February 26, 2017
The Night Manager: Episode 5
Jonathan Pine (Tom Hiddleston) has defied the orders of his handler Angela Burr (Olivia Colman) and accompanied arms trader Richard Roper (Hugh Laurie) to his latest deal in Turkey. Jonathan has never been closer to trapping Roper and exposing his criminal enterprise, but with his location growing more and more isolated and with Corky (Tom Hollander) still working to unseat him in Roper's circle, it may be too dangerous to continue.
There is a striking change in tone with this fifth episode, which takes the series out of its luxurious settings in Spain and Switzerland and shifting instead to the industrial ports and wilds of Turkey.

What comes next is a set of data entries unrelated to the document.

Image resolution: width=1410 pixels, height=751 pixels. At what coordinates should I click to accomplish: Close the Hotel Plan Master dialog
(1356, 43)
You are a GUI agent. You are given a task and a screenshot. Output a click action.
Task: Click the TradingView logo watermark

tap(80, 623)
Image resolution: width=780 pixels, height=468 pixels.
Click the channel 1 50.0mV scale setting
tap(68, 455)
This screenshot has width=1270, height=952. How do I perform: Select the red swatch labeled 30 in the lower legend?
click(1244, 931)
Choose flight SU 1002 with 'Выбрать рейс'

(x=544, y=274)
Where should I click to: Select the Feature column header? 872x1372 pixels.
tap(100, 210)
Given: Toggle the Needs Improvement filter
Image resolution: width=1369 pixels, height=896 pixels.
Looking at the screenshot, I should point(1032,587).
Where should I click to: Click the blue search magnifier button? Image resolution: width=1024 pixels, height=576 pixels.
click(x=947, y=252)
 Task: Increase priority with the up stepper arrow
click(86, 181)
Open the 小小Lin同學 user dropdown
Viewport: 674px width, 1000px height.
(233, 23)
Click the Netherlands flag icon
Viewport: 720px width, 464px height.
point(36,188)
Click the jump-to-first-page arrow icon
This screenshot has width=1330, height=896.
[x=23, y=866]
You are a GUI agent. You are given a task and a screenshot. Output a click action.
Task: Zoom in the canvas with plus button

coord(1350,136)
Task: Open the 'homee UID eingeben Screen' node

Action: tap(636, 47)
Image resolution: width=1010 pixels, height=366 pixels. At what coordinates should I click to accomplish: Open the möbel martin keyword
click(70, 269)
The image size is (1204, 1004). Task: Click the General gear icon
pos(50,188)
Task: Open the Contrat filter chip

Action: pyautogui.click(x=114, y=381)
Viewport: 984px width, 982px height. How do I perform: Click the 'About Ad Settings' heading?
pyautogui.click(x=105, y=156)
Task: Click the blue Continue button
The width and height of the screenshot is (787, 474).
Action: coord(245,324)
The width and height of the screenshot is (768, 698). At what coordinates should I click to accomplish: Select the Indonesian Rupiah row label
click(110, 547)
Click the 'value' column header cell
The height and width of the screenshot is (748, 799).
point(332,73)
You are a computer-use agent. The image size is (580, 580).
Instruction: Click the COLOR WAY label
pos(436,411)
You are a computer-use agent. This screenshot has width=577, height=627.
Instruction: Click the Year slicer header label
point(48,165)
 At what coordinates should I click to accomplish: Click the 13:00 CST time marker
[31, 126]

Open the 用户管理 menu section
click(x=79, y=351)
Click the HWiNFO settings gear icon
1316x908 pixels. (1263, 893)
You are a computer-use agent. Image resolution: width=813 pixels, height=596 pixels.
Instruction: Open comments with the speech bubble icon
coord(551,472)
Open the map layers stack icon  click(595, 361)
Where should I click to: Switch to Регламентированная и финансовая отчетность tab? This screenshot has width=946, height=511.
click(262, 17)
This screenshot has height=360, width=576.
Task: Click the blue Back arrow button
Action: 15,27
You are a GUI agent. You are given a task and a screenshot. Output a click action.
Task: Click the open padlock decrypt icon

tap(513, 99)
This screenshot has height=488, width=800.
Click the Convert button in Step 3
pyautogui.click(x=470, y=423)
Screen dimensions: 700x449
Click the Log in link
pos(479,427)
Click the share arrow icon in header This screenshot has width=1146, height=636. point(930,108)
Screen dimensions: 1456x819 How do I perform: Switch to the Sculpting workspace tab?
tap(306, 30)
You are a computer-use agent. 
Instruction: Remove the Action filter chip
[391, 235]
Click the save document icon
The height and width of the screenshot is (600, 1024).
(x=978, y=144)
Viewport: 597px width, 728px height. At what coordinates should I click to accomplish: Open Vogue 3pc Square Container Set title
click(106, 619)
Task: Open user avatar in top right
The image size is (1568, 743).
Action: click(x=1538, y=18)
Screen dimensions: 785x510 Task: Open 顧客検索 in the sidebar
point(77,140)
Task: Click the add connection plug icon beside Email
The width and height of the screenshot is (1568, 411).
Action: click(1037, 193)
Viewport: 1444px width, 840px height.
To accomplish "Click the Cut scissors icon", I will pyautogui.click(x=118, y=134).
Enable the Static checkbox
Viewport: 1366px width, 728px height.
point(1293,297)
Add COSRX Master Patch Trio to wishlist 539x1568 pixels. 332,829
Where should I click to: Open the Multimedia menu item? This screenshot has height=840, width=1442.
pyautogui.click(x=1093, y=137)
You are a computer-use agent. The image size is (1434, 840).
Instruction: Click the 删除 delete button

The stakes have been raised considerably, since Jonathan is now operating without any support from London at all. The series also shifts its visual palette: the softer, richer colours of earlier episodes have given way to muddy greys and browns. As Jonathan moves closer to the centre of Roper's operations, so too does the audience: it is all feeling much more vicious and unpleasant.
At one point it actually looks as if Roper's time may be up, as Jonathan sends word to London about a massive shipment of arms headed for Syria, and Angela manages to use her American contact to get the shipment stopped and searched. It is all a ruse, which is not a surprise - there's a whole episode left - but is still entertaining because it is a ruse that was so carefully foreshadowed in advance. The episode ends with Angela's operation in tatters, and her hopes of catching Roper finished.
And of course this is it for Corky as well. He traps Jonathan with just a bit too much self-satisfaction and confidence, and winds up dead as a result. It's a great fight scene: messy, incoherent and frantic, and with each combatant actually looking as if they know they're going to die if they slip up for even a moment. Corky was such a loathsome, seedy sort of character that, rather unexpectedly, he wound up being my favourite character. Tom Hollander simply played him so damn well.
When presented with the knowledge that there was a mole inside his operation, as well as the dead body of his former second-in-command, Roper still seems to almost trust Jonathan. It is the sort of action that seems slightly daft in retrospect, but of course the episode moves so swiftly and so effectively that in the moment it never seems quite as absurd. The episode ends taking Jonathan all the way back to where his adventure started: the Nefertiti Hotel in Cairo. It is a very traditional sort of plot development, but of course it's traditional because it is also rather elegant. It brings the series full circle, and book-ends events very smoothly. All that is left now is the climax.